▶ Exercise details: Please retype the lines below character for character, changing nothing.

----------

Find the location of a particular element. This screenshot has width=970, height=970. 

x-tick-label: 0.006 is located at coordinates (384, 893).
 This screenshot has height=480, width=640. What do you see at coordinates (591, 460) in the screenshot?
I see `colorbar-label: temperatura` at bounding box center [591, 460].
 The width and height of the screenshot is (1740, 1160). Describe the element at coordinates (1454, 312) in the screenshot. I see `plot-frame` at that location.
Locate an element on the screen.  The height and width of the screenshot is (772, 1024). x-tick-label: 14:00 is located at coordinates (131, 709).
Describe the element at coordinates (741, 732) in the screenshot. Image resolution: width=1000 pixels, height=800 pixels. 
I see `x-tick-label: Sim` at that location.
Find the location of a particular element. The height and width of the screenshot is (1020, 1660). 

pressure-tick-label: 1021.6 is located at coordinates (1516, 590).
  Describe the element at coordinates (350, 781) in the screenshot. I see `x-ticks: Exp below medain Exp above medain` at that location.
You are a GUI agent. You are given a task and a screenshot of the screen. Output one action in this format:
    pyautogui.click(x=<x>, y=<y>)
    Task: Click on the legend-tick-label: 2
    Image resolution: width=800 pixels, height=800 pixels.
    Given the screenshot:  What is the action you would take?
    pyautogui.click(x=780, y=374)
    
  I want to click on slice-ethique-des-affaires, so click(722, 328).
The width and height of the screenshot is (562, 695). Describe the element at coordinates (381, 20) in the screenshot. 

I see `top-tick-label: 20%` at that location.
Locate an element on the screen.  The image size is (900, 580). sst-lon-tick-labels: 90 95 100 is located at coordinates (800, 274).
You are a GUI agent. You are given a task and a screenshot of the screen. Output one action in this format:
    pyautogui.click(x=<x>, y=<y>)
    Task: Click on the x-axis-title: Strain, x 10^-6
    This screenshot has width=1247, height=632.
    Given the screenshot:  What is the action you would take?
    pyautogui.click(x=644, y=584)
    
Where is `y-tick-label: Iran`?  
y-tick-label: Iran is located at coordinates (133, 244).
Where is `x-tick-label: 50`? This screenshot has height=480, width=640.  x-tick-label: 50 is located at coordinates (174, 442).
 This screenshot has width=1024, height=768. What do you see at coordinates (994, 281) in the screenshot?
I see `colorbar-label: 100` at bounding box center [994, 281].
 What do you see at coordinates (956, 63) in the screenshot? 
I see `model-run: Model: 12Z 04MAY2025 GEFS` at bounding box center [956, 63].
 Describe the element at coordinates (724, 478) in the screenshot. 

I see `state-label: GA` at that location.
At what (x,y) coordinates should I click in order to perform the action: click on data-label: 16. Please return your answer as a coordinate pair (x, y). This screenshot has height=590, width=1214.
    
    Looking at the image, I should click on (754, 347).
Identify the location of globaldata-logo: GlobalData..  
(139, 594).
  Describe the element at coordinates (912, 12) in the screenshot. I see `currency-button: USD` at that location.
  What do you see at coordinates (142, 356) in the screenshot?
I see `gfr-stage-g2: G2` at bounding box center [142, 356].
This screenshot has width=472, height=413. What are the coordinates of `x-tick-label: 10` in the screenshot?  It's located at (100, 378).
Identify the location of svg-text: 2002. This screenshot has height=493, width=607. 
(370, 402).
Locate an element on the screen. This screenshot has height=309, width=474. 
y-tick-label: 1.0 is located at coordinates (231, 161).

----------

▶ Answer for this exercise:
Find the location of a particular element. This screenshot has width=970, height=970. 

x-tick-label: 0.006 is located at coordinates (384, 893).
 This screenshot has height=480, width=640. What do you see at coordinates (591, 460) in the screenshot?
I see `colorbar-label: temperatura` at bounding box center [591, 460].
 The width and height of the screenshot is (1740, 1160). Describe the element at coordinates (1454, 312) in the screenshot. I see `plot-frame` at that location.
Locate an element on the screen.  The height and width of the screenshot is (772, 1024). x-tick-label: 14:00 is located at coordinates (131, 709).
Describe the element at coordinates (741, 732) in the screenshot. Image resolution: width=1000 pixels, height=800 pixels. 
I see `x-tick-label: Sim` at that location.
Find the location of a particular element. The height and width of the screenshot is (1020, 1660). 

pressure-tick-label: 1021.6 is located at coordinates (1516, 590).
  Describe the element at coordinates (350, 781) in the screenshot. I see `x-ticks: Exp below medain Exp above medain` at that location.
You are a GUI agent. You are given a task and a screenshot of the screen. Output one action in this format:
    pyautogui.click(x=<x>, y=<y>)
    Task: Click on the legend-tick-label: 2
    Image resolution: width=800 pixels, height=800 pixels.
    Given the screenshot:  What is the action you would take?
    pyautogui.click(x=780, y=374)
    
  I want to click on slice-ethique-des-affaires, so click(722, 328).
The width and height of the screenshot is (562, 695). Describe the element at coordinates (381, 20) in the screenshot. 

I see `top-tick-label: 20%` at that location.
Locate an element on the screen.  The image size is (900, 580). sst-lon-tick-labels: 90 95 100 is located at coordinates (800, 274).
You are a GUI agent. You are given a task and a screenshot of the screen. Output one action in this format:
    pyautogui.click(x=<x>, y=<y>)
    Task: Click on the x-axis-title: Strain, x 10^-6
    This screenshot has width=1247, height=632.
    Given the screenshot:  What is the action you would take?
    pyautogui.click(x=644, y=584)
    
Where is `y-tick-label: Iran`?  
y-tick-label: Iran is located at coordinates (133, 244).
Where is `x-tick-label: 50`? This screenshot has height=480, width=640.  x-tick-label: 50 is located at coordinates (174, 442).
 This screenshot has width=1024, height=768. What do you see at coordinates (994, 281) in the screenshot?
I see `colorbar-label: 100` at bounding box center [994, 281].
 What do you see at coordinates (956, 63) in the screenshot? 
I see `model-run: Model: 12Z 04MAY2025 GEFS` at bounding box center [956, 63].
 Describe the element at coordinates (724, 478) in the screenshot. 

I see `state-label: GA` at that location.
At what (x,y) coordinates should I click in order to perform the action: click on data-label: 16. Please return your answer as a coordinate pair (x, y). This screenshot has height=590, width=1214.
    
    Looking at the image, I should click on (754, 347).
Identify the location of globaldata-logo: GlobalData..  
(139, 594).
  Describe the element at coordinates (912, 12) in the screenshot. I see `currency-button: USD` at that location.
  What do you see at coordinates (142, 356) in the screenshot?
I see `gfr-stage-g2: G2` at bounding box center [142, 356].
This screenshot has width=472, height=413. What are the coordinates of `x-tick-label: 10` in the screenshot?  It's located at (100, 378).
Identify the location of svg-text: 2002. This screenshot has height=493, width=607. 
(370, 402).
Locate an element on the screen. This screenshot has height=309, width=474. 
y-tick-label: 1.0 is located at coordinates (231, 161).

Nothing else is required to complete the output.